_Request A_
Write out the stretch of the loudness measurement text from "Decibels: The Basic" through "in acoustic power.".
_Request B_
In the loudness measurement text, how many decibels does doubling the power of a sound source add?
_Request C_
Carry on the loudness measurement text from its final sentence.
━━━━━ Document excerpt ━━━━━
Loudness is measured in decibels (dB) for physical sound intensity, but perceived loudness uses specialized scales called phons and sones that account for how human hearing actually works. The distinction matters because our ears don’t treat all frequencies equally: a 100 Hz bass tone and a 3,000 Hz midrange tone at the same decibel level won’t sound equally loud to you. Several tools and units exist to bridge the gap between raw sound pressure and what you actually hear.
Decibels: The Basic Unit
The decibel is the most familiar unit for measuring sound level. It quantifies the physical intensity of sound pressure in the air on a logarithmic scale, meaning each step up represents a multiplication of energy rather than a simple addition. Doubling the power of a sound source adds only 3 decibels. But here’s the counterintuitive part: to perceive a sound as twice as loud, you need roughly a 10-decibel increase, which corresponds to a tenfold increase in acoustic power.
This mismatch between physical energy and perceived loudness is why decibels alone don’t fully capture how loud something sounds to you. A jackhammer at 100 dB doesn’t sound twice as loud as a vacuum cleaner at 50 dB. It sounds dramatically louder, in ways the decibel number alone doesn’t convey.
Phons and Sones: Measuring What You Hear
Because decibels only describe physical intensity, researchers developed two additional scales that factor in human perception. The phon scale is built on equal loudness contours, curves that map out which combinations of frequency and decibel level sound equally loud to a listener. The reference point is always a 1,000 Hz tone. If a sound at any frequency is perceived as loud as a 60 dB tone at 1,000 Hz, that sound has a loudness of 60 phons. At 1,000 Hz, the phon value and the decibel value are always identical.
━━━━━ Recorded data ━━━━━
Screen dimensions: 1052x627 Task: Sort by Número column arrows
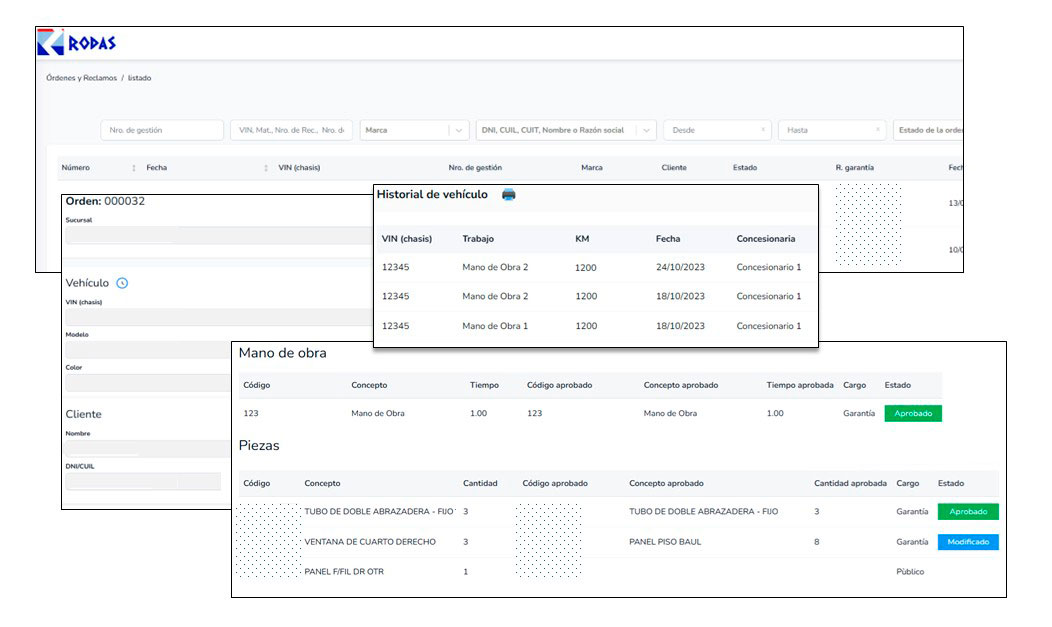pos(134,168)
━━━━━
_Expected output A_
Decibels: The Basic Unit
The decibel is the most familiar unit for measuring sound level. It quantifies the physical intensity of sound pressure in the air on a logarithmic scale, meaning each step up represents a multiplication of energy rather than a simple addition. Doubling the power of a sound source adds only 3 decibels. But here’s the counterintuitive part: to perceive a sound as twice as loud, you need roughly a 10-decibel increase, which corresponds to a tenfold increase in acoustic power.

_Expected output B_
3 decibels

_Expected output C_
The sone scale goes a step further by creating a linear relationship with perceived loudness. On this scale, 2 sones sounds twice as loud as 1 sone. The anchor point is 40 phons, which equals 1 sone. From there, every 10-phon increase doubles the sone value: 50 phons equals 2 sones, 60 phons equals 4 sones, 70 phons equals 8, and so on up to 100 phons at 64 sones. If you want a single number that directly reflects “how loud does this feel,” sones are the most intuitive unit.
Why Your Ears Hear Frequencies Differently
The equal loudness contours (originally mapped by Fletcher and Munson, later refined by ISO standards) reveal something striking about human hearing. Your ears are most sensitive to frequencies between roughly 2,000 and 5,000 Hz, a range that overlaps with speech consonants and alarm signals. This heightened sensitivity comes from the natural resonance of your ear canal, which amplifies sounds in that frequency band.
At soft volumes, this effect is dramatic. The 0-phon contour (the quietest sounds you can detect) rises steeply at low frequencies, meaning a bass tone needs far more physical energy than a midrange tone for you to hear it at all. At very loud levels, the curves flatten out considerably. Your hearing response becomes more uniform across frequencies when sounds are intense. This is why music can sound “thin” at low volumes but fuller when you turn it up: the bass frequencies that were below your perception threshold start to register.
Frequency Weighting: dBA and dBC
Sound level meters don’t just measure raw decibels. They apply frequency weighting filters that shape the measurement to match specific purposes. The two most common are A-weighting and C-weighting.
A-weighted decibels (dBA) filter the measurement to approximate how the human ear perceives sound, de-emphasizing very low and very high frequencies. This is the standard for workplace noise regulations, environmental noise monitoring, and most everyday sound measurements. When you see a noise level listed for an appliance or a concert, it’s almost always in dBA.
C-weighted decibels (dBC) capture a much flatter frequency response, including low-frequency energy that A-weighting filters out. This matters for controlling bass-heavy noise. Some venues use both limits simultaneously. The Hollywood Bowl, for instance, enforces a 95 dBA limit along with a separate 108 dBC cap specifically to control bass frequencies that would otherwise escape the A-weighted measurement.
Sound Level Meters
Professional sound measurement relies on dedicated sound level meters classified under the IEC 61672-1 international standard. These come in two accuracy tiers.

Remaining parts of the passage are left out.